[Element and text position data]
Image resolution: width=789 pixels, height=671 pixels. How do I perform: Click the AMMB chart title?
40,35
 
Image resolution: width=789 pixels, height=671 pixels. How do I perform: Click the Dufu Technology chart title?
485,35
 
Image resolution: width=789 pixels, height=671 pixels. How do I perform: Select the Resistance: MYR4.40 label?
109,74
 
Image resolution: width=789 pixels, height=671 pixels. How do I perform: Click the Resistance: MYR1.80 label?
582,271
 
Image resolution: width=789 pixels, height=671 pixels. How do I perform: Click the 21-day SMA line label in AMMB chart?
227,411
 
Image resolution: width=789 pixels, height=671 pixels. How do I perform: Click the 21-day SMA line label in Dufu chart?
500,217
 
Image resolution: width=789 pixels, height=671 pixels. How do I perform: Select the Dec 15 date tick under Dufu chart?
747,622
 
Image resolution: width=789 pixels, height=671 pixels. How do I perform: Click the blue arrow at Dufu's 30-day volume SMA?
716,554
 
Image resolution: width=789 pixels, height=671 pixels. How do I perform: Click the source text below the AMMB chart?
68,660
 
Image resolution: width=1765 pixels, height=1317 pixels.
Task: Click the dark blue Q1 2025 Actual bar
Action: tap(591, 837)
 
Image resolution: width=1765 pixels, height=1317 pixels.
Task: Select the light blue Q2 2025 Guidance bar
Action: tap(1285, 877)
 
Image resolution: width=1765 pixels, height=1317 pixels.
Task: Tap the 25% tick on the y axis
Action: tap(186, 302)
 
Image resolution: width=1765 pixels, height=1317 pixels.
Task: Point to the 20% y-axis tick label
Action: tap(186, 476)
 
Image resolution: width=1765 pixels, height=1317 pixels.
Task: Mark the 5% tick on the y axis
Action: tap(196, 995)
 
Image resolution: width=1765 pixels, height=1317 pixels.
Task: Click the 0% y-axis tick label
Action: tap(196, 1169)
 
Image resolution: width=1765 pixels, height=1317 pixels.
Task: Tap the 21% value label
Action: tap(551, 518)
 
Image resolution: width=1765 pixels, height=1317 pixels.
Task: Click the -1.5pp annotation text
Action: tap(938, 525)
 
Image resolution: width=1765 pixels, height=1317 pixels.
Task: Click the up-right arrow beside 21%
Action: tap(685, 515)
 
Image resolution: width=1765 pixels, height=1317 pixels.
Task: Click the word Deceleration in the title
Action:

- [Task]
Copy out the listing above line for line, with no changes.

- [Solution to the problem]
Image resolution: width=789 pixels, height=671 pixels. How do I perform: Click the AMMB chart title?
40,35
 
Image resolution: width=789 pixels, height=671 pixels. How do I perform: Click the Dufu Technology chart title?
485,35
 
Image resolution: width=789 pixels, height=671 pixels. How do I perform: Select the Resistance: MYR4.40 label?
109,74
 
Image resolution: width=789 pixels, height=671 pixels. How do I perform: Click the Resistance: MYR1.80 label?
582,271
 
Image resolution: width=789 pixels, height=671 pixels. How do I perform: Click the 21-day SMA line label in AMMB chart?
227,411
 
Image resolution: width=789 pixels, height=671 pixels. How do I perform: Click the 21-day SMA line label in Dufu chart?
500,217
 
Image resolution: width=789 pixels, height=671 pixels. How do I perform: Select the Dec 15 date tick under Dufu chart?
747,622
 
Image resolution: width=789 pixels, height=671 pixels. How do I perform: Click the blue arrow at Dufu's 30-day volume SMA?
716,554
 
Image resolution: width=789 pixels, height=671 pixels. How do I perform: Click the source text below the AMMB chart?
68,660
 
Image resolution: width=1765 pixels, height=1317 pixels.
Task: Click the dark blue Q1 2025 Actual bar
Action: tap(591, 837)
 
Image resolution: width=1765 pixels, height=1317 pixels.
Task: Select the light blue Q2 2025 Guidance bar
Action: tap(1285, 877)
 
Image resolution: width=1765 pixels, height=1317 pixels.
Task: Tap the 25% tick on the y axis
Action: tap(186, 302)
 
Image resolution: width=1765 pixels, height=1317 pixels.
Task: Point to the 20% y-axis tick label
Action: tap(186, 476)
 
Image resolution: width=1765 pixels, height=1317 pixels.
Task: Mark the 5% tick on the y axis
Action: tap(196, 995)
 
Image resolution: width=1765 pixels, height=1317 pixels.
Task: Click the 0% y-axis tick label
Action: tap(196, 1169)
 
Image resolution: width=1765 pixels, height=1317 pixels.
Task: Tap the 21% value label
Action: tap(551, 518)
 
Image resolution: width=1765 pixels, height=1317 pixels.
Task: Click the -1.5pp annotation text
Action: tap(938, 525)
 
Image resolution: width=1765 pixels, height=1317 pixels.
Task: Click the up-right arrow beside 21%
Action: tap(685, 515)
 
Image resolution: width=1765 pixels, height=1317 pixels.
Task: Click the word Deceleration in the title
Action:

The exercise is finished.